5級になりハンコは小金貨2枚分で1つしか押されなくなってしまってからの道のりは長かったが、ついに次で終わりを迎えるのだ。
街を出て草原を走り抜ける。
「やっと次で終わりだよ。なんとか昼から始まる試験には間に合いそう」
ヒメナは走りながらそうツカサに話しかけた
「なんとかギリギリだな、自分で言いだしといてこんなにキツいとは…」
ツカサは器用に走りながらため息を吐く。
そして最後の作業に取り掛かった。
――――――――――――――――――――
「はい、これであなたは4級冒険者です。」
受付嬢であるミタは、最後の枠にハンコを押し、代わりに4級冒険者であることを証明する新たなカードが渡された。

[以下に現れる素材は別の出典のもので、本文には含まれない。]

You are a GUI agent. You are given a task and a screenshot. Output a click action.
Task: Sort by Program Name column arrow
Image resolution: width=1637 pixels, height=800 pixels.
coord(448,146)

ツカサとヒメナがそのカードを受け取った瞬間、受付所は大歓声で満たされた。
「「「「うおおぉぉぉぉーー!!」」」」
「史上最速の2日で4級まで上がった冒険者、ね。まさか本当にやり遂げるとは」
ミタの呆れた声がツカサには届いた。
「これで昼の試験に参加できるわけだ、冒険者とかとんだブラック企業だったよ…」
ツカサはどこか遠くにいるはずのファンタジーを愛する地球人に向けてそう呟いた。
遠い目をしているツカサにヒメナが声をかけにきた。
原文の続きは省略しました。